[Date Prev][Date Next][Thread Prev][Thread Next][Date Index][Thread Index]

Re: [Condor-users] Dagman Newbie Questions



Hi Jeremy,

Advance warning: I'm a Condor newbie. I’ve been tasked with evaluating Condor as a queueing platform for CG & Animation production at our facility.

Please accept my most sincere condolences. :) While render management with Condor is certainly possible (and fun) it requires a different mind-set compared to using Alfred, Deadline, Rush etc.

If I understand what’s going on, the dagman job appears to be simply a job that submits other jobs, and the downstream jobs are not even submitted until their prerequisite jobs have run. Subsequent runs can only be run again with the .rescue file. Is this correct?

Yes. DAGMan is just a simple condor job that submits child jobs when the dependencies allow and executes pre/post scripts. To re-run a branch or even a single job of the DAG you have to resubmit it, either using the rescue dag functionality or script your own command.

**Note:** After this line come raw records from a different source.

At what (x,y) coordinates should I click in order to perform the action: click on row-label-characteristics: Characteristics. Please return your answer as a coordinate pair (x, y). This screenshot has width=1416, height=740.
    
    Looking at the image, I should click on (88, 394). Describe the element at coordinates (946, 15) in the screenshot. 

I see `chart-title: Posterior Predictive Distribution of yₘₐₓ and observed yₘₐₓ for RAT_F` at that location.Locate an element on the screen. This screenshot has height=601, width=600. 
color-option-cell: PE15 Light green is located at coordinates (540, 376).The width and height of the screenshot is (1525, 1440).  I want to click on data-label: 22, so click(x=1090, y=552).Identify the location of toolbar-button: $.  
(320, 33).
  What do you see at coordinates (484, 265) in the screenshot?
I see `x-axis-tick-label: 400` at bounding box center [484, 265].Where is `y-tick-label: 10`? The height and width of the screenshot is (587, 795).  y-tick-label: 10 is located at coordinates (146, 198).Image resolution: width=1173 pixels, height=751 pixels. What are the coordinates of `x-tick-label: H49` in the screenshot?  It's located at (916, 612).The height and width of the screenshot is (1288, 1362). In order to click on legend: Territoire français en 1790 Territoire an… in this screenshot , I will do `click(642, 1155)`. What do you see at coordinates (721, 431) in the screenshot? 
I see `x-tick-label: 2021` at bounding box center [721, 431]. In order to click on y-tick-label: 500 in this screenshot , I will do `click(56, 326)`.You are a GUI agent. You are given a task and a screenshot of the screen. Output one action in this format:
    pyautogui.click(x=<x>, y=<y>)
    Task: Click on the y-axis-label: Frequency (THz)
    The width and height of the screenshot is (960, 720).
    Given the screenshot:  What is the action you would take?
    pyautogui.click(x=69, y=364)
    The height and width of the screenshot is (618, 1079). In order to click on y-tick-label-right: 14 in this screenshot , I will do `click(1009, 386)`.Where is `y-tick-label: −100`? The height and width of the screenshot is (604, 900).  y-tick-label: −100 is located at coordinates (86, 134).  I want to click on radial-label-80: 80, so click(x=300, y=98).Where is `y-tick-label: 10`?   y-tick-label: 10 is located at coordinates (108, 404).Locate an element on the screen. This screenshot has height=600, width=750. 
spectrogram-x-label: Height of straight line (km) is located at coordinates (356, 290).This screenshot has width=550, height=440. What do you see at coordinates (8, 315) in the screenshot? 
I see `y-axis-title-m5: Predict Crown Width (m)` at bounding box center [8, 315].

This has consequences for us because in our business, deadlines are critical and resource utilization must be maximized. So progressive estimates of completion and remaining work are necessary. We need all nodes of the entire DAG to be present in the system to estimate resource use, even though many of the nodes may be blocked waiting for prerequisite nodes. Jobs that submit other jobs are a nasty surprise for our resource managers.

While I understand why you find it a limitation, in fact its a great thing for queue load and schedule balancing. When shot TDs submit a hundred render layers a night, each consisting a few hundred jobs it could easily choke the scheduler.
If you need information about the whole dag you still have multiple options:
- Add custom attributes to the dagman job that store how many tasks are in the whole dag by task type . (ribgen / mi file gen / render / composite / whatever) - Make your job progress window parse the DAG files and build the GUI based on that data instead of the queried or quill DB data. Its a simple way to get the hierarchical information.

Also re-running of any node and its dependent nodes is fairly common and is often done many times during pipeline troubleshooting—we don’t want to have to re-submit the entire DAG several times in separate runs because there may be long-running nodes in the DAG we want to continue in parallel while we’re working on other “broken” nodes.

Again, users usually don't care what happens under the hood if the GUI shows what they are interested in. You can easily script the submission of a dag fragment, and its up to the GUI to display it as part of the original job. By adding custom attributes to these partial jobs you can keep track of whats happening. Or if you want absolute control you can make your own dagman replacement that does the job submission and resubmission as you want.

It looks to me like we’d have a hard time getting Condor/Dagman to support these needs. I’d love any advice / comments you might have on this.

Solving your needs is just a matter of scripting the job execution / job monitor scripts. The puzzling complexity of job scheduling is what makes condor a tough bird to handle (compared to off-the-shelf render management software).
Its all just a matter of personal opinion off course.

Cheers,
Szabolcs